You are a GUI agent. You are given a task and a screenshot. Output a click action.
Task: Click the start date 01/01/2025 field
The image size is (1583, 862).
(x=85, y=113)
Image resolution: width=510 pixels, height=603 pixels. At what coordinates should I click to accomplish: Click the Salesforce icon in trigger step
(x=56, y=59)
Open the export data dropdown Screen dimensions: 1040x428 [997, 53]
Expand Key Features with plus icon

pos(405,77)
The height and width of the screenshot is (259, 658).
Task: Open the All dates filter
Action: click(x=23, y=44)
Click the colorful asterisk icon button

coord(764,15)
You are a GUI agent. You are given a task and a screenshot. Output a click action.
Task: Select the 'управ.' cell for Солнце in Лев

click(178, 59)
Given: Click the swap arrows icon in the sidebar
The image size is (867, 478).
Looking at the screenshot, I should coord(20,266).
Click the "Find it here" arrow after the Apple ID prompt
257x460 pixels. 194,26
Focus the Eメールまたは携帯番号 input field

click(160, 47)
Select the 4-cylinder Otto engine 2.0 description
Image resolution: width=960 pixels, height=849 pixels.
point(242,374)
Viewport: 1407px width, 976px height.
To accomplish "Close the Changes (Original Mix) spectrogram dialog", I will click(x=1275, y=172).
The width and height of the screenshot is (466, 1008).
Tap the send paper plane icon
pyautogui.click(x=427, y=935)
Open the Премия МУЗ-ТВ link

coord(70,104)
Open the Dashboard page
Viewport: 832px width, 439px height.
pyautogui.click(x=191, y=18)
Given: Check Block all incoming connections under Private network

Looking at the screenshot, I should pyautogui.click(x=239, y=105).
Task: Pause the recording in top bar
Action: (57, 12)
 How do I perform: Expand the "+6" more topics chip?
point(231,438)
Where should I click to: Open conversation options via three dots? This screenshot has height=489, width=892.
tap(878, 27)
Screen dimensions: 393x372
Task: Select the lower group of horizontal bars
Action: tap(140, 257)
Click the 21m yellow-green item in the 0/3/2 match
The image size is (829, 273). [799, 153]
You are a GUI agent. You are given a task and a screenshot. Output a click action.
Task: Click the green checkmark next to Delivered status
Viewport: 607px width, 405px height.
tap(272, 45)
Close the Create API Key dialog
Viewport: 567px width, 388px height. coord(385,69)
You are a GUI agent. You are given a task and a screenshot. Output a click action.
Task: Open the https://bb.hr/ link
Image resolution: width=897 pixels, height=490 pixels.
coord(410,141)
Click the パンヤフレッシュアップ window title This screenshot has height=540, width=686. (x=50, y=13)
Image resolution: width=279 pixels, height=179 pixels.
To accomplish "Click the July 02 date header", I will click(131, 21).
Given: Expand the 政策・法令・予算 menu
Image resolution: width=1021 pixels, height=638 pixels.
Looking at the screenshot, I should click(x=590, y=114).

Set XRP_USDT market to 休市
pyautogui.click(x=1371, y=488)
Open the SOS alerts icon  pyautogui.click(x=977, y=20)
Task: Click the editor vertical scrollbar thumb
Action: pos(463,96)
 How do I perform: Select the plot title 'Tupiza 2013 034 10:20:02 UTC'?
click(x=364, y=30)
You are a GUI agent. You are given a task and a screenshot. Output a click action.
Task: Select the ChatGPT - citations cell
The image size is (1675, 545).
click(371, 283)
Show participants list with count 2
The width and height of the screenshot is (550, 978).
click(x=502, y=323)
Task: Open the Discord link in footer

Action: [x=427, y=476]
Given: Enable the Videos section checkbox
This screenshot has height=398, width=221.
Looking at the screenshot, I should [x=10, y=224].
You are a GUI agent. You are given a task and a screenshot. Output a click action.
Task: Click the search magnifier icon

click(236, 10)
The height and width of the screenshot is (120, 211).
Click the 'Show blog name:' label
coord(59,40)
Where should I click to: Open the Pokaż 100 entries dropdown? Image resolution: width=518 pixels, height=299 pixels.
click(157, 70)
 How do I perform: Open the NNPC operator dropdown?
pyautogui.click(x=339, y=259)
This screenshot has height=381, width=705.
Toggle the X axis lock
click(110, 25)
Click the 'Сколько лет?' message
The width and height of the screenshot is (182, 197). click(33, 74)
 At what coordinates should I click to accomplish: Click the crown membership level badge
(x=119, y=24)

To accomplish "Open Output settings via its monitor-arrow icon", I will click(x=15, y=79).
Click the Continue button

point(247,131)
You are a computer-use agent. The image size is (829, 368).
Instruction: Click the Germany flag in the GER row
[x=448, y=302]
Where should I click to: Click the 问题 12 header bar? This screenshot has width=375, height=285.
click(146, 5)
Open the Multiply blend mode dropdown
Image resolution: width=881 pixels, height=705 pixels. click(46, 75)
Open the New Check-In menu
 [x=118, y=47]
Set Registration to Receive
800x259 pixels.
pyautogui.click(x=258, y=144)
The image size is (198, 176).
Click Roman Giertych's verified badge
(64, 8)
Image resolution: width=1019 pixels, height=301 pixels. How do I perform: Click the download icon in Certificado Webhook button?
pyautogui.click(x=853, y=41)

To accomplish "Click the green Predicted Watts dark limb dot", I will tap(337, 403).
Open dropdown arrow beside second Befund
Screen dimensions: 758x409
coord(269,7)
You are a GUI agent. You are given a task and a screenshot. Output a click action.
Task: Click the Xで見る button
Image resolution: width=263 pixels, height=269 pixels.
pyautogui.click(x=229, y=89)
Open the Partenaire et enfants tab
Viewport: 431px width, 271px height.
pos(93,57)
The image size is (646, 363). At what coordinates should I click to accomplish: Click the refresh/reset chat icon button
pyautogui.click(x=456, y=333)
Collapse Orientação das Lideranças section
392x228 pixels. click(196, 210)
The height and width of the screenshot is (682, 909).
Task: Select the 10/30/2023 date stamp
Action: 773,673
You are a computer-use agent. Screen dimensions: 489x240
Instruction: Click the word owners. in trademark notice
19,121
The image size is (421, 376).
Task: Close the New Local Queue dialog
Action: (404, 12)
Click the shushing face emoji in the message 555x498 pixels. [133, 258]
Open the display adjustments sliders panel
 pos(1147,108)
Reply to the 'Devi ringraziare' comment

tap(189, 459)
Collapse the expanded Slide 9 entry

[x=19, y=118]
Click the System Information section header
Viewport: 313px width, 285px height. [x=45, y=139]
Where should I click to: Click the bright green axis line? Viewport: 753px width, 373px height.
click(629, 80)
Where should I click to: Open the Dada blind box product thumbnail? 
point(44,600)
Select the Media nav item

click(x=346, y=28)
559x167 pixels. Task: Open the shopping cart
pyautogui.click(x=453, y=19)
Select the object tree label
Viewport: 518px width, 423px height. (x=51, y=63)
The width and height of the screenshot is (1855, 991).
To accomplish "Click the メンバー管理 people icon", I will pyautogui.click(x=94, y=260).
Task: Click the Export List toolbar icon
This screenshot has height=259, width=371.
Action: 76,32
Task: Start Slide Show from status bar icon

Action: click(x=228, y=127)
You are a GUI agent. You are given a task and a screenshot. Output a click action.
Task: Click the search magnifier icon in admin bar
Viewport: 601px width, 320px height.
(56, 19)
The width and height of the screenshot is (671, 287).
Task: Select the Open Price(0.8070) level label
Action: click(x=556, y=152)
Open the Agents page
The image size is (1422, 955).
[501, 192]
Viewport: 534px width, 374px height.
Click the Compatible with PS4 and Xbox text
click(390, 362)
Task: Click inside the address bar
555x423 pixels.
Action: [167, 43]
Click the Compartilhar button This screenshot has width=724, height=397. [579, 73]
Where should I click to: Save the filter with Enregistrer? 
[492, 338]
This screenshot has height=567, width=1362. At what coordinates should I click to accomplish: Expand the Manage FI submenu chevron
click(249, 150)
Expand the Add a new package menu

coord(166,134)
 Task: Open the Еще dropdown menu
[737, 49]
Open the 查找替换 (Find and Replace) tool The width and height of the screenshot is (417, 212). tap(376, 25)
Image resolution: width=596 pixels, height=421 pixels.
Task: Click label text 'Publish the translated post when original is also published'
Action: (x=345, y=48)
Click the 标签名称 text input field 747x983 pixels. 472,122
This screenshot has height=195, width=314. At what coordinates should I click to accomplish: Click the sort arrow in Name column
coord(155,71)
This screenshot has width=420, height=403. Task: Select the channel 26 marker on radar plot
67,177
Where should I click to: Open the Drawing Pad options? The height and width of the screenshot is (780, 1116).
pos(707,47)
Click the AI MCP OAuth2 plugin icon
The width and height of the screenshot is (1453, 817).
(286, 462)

* Assigned task
Please print exactly the lines from the one containing "Where should I click to: Open the Drawing" through the last line of the records, both included, and nothing else.

* Exercise solution
Where should I click to: Open the Drawing Pad options? The height and width of the screenshot is (780, 1116).
pos(707,47)
Click the AI MCP OAuth2 plugin icon
The width and height of the screenshot is (1453, 817).
(286, 462)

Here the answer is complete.